Tuesday, April 24, 2018

Notes on the Comisión Internacional contra la Impunidad en Guatemala



The Comisión Internacional contra la Impunidad en Guatemala (CICIG) was formed as an outgrowth of the peace accords that ended Guatemala's 36 year civil war. It was tasked with supporting the country's Ministerio Público & Policía Nacional Civil (PNC) in their investigations of illegal security groups and clandestine security structures with direct or indirect links to the state or ability to block judicial actions related to their illegal activities.

Since its inception, CICIG has had some stunning successes, incl arrests of a sitting president (Otto Pérez Molina), a former president (Álvaro Colom) a fmr VP (Roxana Baldetti) and targeting a former president (Álvaro Arzú) and a sitting president (Jimmy Morales) for their alleged roles in corruption.

I have been reporting on Guatemala for 15 years and I have been scathingly critical in my writing of parties of both the right (Partido Patriota, Frente Republicano Guatemalteco, Frente de Convergencia Nacional) and the left (Unidad Nacional de la Esperanza) and their roles in maintaining this system that is strangling the country. To anyone who has spent any time in Guatemala, it is clear that the cancer of corruption and impunity in not an ideological struggle but a phenomenon from which all political currents benefit and seek to maintain.

As the net closes in on Guatemala's political elite - especially sitting president Jimmy Morales, his family and his supporters - troll armies, many with links to online marketing businesses based in Guatemala City, have emerged.

The politicos and their troll farms are feverishly working around the clock to muddy the waters and drum up support for the expulsion of CICIG before their backers have to face justice for their crimes.
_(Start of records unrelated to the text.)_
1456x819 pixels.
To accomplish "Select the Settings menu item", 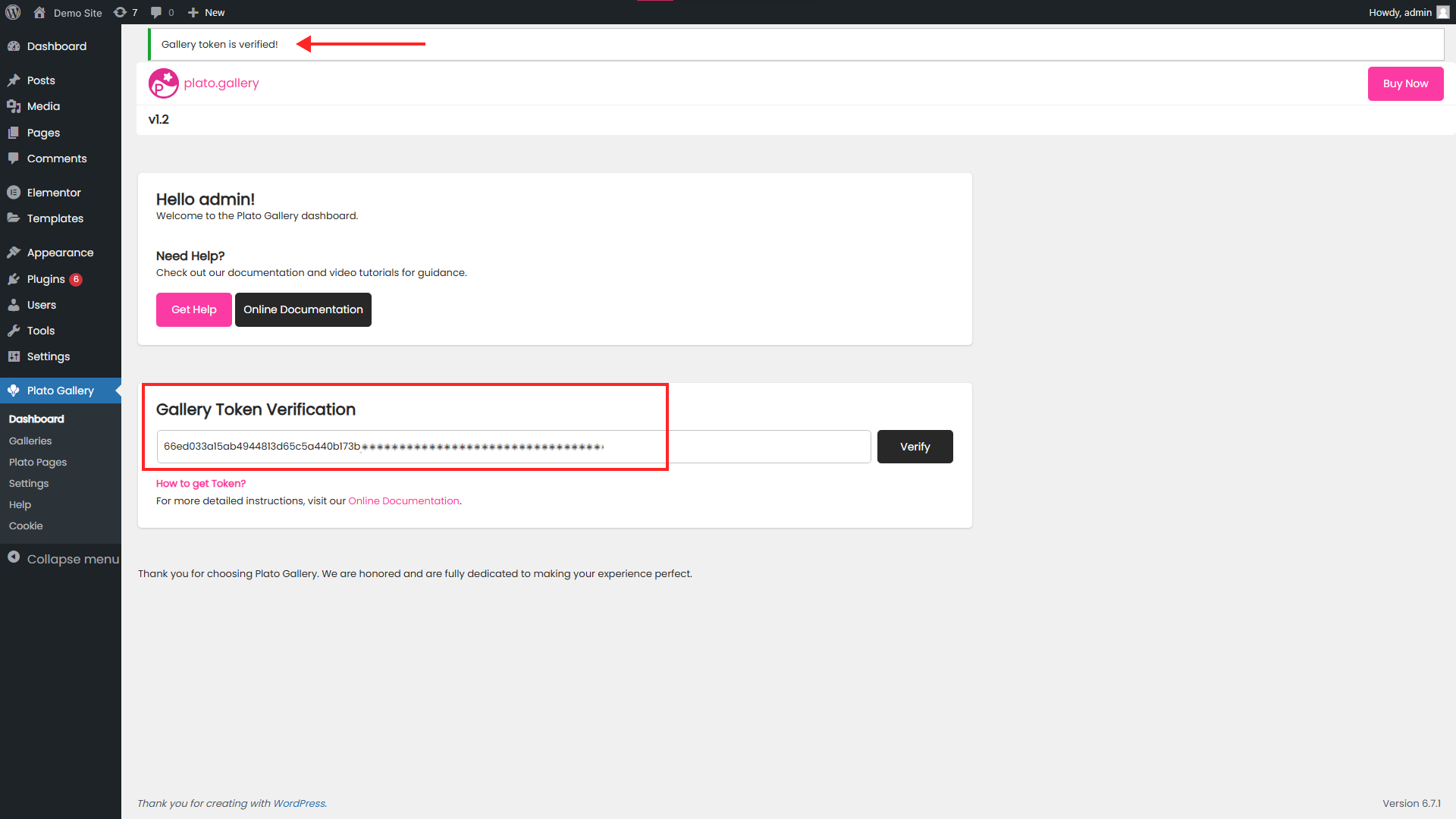I will coord(29,482).
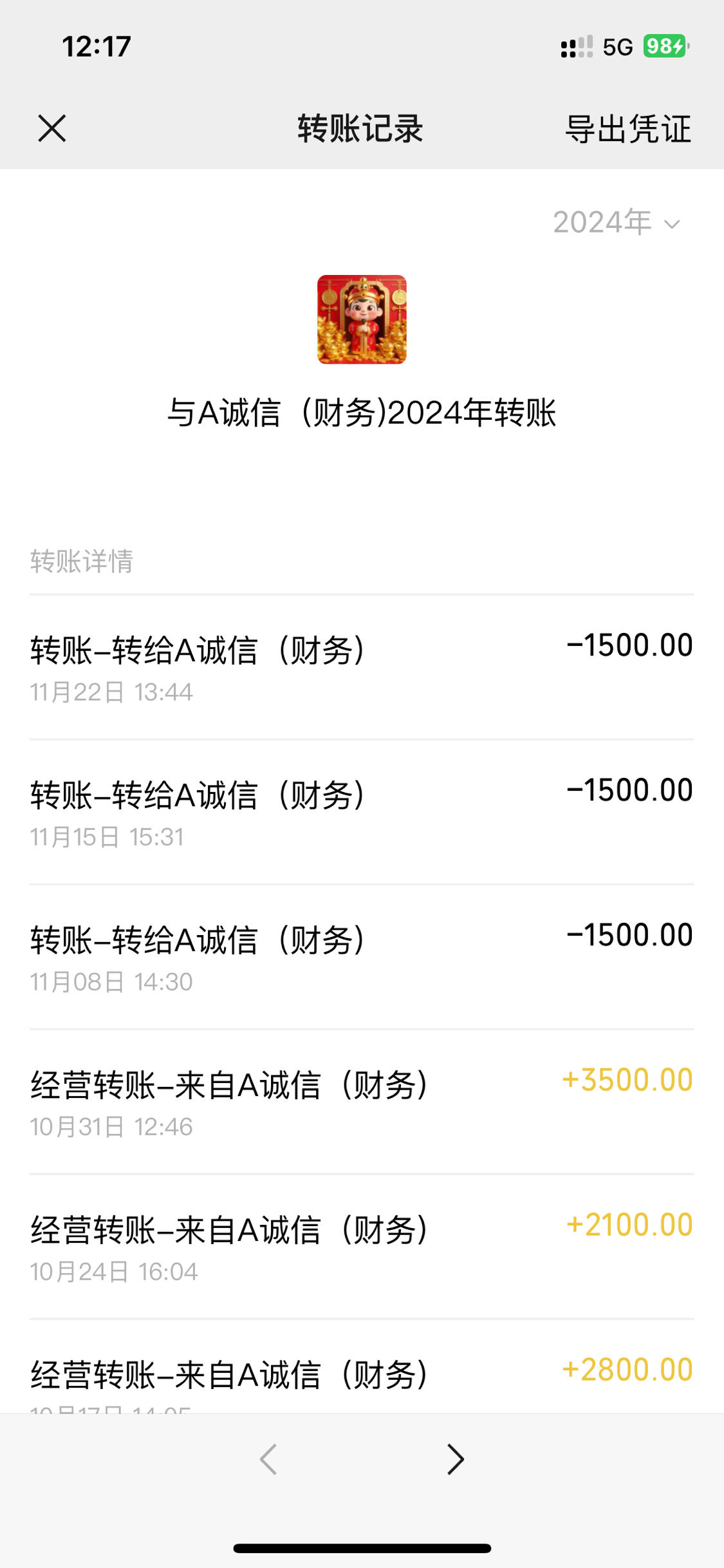Tap the 12:17 clock in the status bar
The image size is (724, 1568).
click(97, 46)
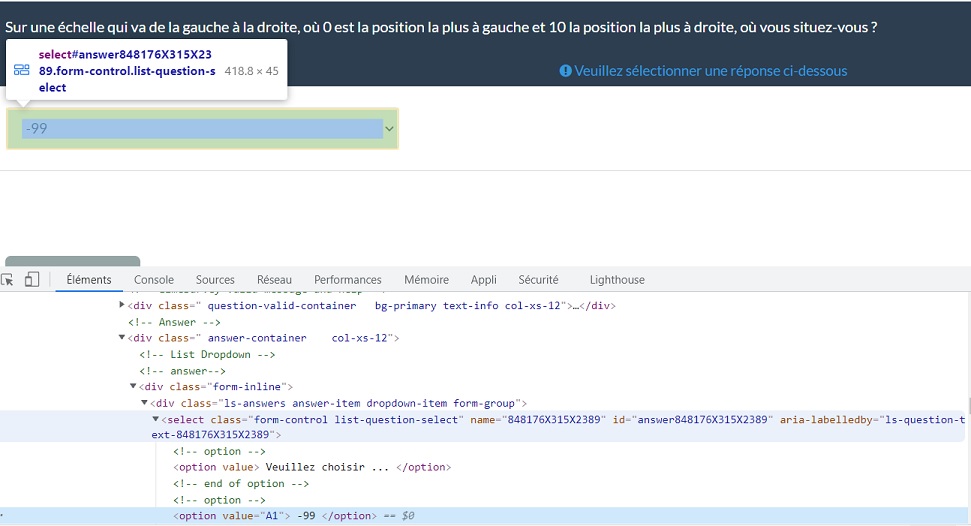Open the Performances tab
971x526 pixels.
[x=348, y=280]
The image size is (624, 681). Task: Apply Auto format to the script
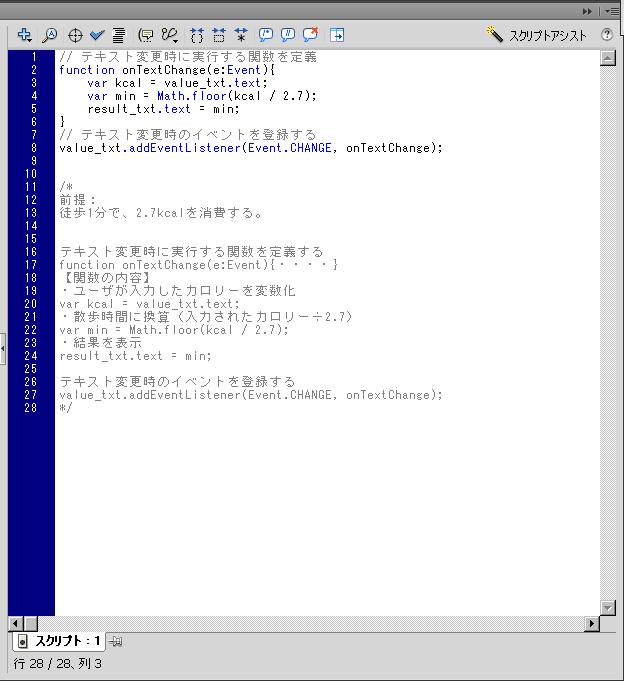pyautogui.click(x=119, y=35)
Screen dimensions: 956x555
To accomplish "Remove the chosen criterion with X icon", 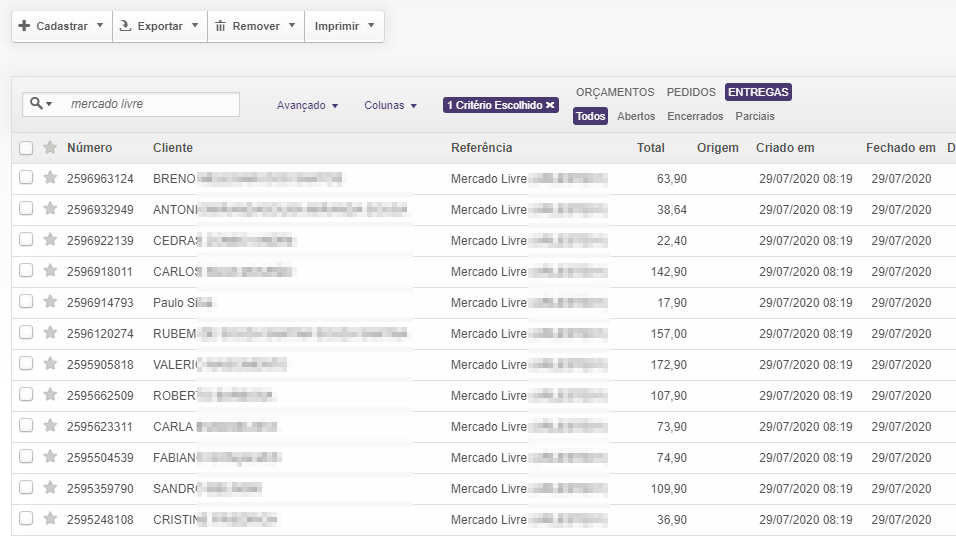I will coord(550,105).
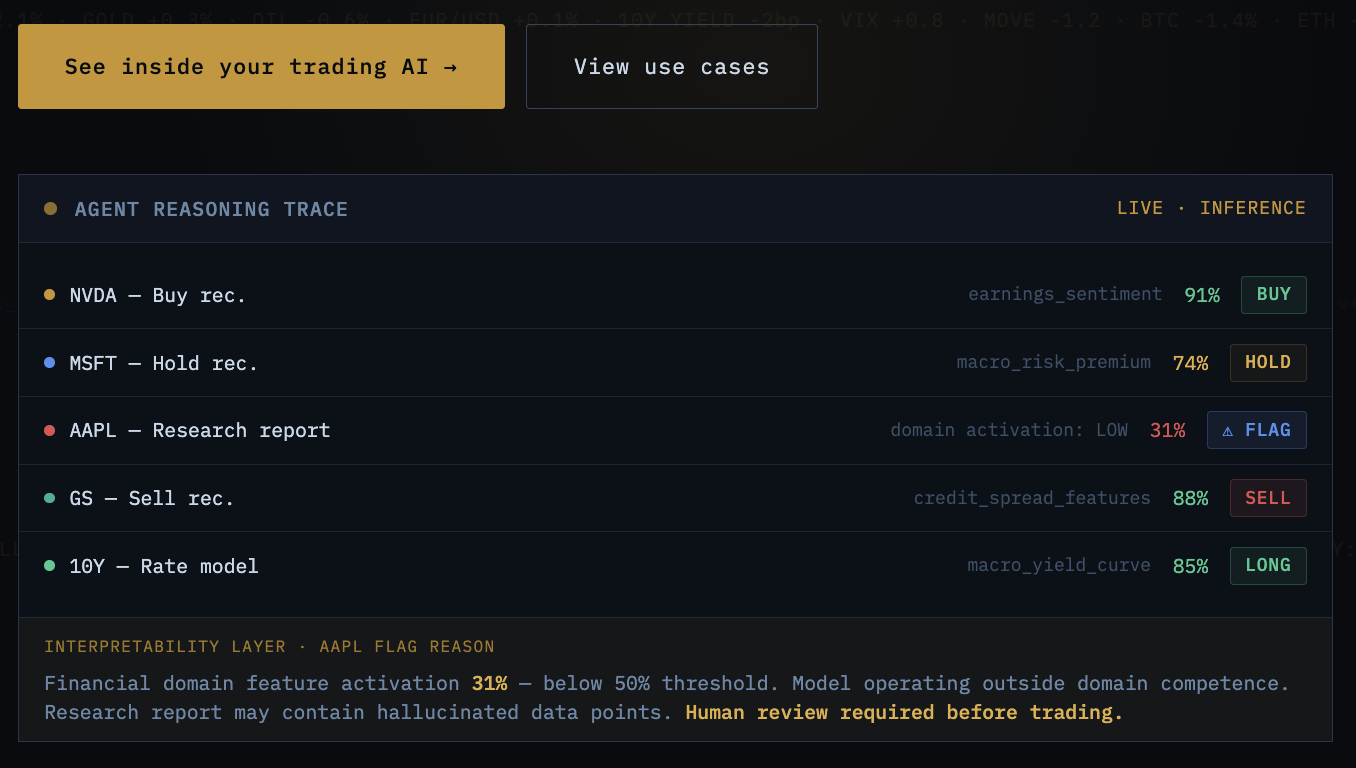Toggle the BUY badge for NVDA

tap(1273, 294)
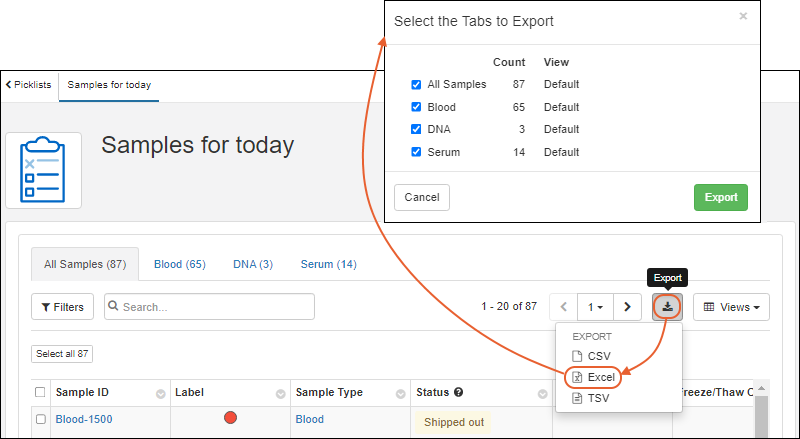Screen dimensions: 800x439
Task: Switch to the Serum (14) tab
Action: coord(328,265)
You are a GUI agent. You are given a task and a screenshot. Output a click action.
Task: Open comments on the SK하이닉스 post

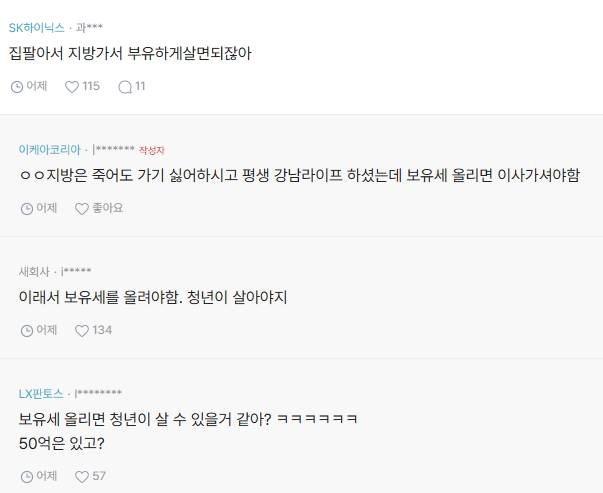[x=125, y=87]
The troll army follows a particular pattern including variations of the following:

1) Claim that they are "true" or "pure" Guatemalans (the language of the genocide that marked Guatemala's 1960-1996 civil war)

2) Claim that CICIG chief Iván Velásquez is linked to Colombia's FARC or the government of Venezuela's Nicolás Maduro, even though no evidence exists for this and CICIG arrested the country's first leftist president (Álvaro Colom) since Jacobo Árbenz was in office from 1951 to 1954, only to be overthrown by CIA-engineered coup.

3) The troll armies then seek to defame and slander members of Guatemala's civil society who have long battled against impunity & corruption, people like human rights activist Helen Mack Chang and  El Periódico publisher José Rubén Zamora

4)  The troll army then, usually fairly quickly, curdles into anti-semitic dog-whistles by blaming George Soros etc for the temerity of CICIG & the Ministerio Público to prosecute corrupt Guatemalan officials for their crimes.

Unfortunately, they have been so effective that some people I respect and other people of influence - Mary Anastasia O'Grady, Bill Browder, Mississippi Senator Roger Wicker, Florida Senator Marco Rubio, New Jesery Representative, Chris Smith & others - have (with the best intentions, I think) been swept up in the desperate fight for survival of Guatemala's corrupt political actors.

A closer look at recent events in Guatemala - such as the revelation of illicit campaign financing by the FCN of president Jimmy Morales - reveals a truer picture, that those who have feasted on the prostrate body of the Guatemalan nation and state for decades feel they are fighting for their very lives.

My advice to those seeking to weigh in on role of CICIG in Guatelama would be to look at the totality of CICIG's work there over the last decade and weigh it against the forces arrayed against it & what their motivations may be. The lives of 17 million Guatemalans, and their struggle to build a decent country depend on it.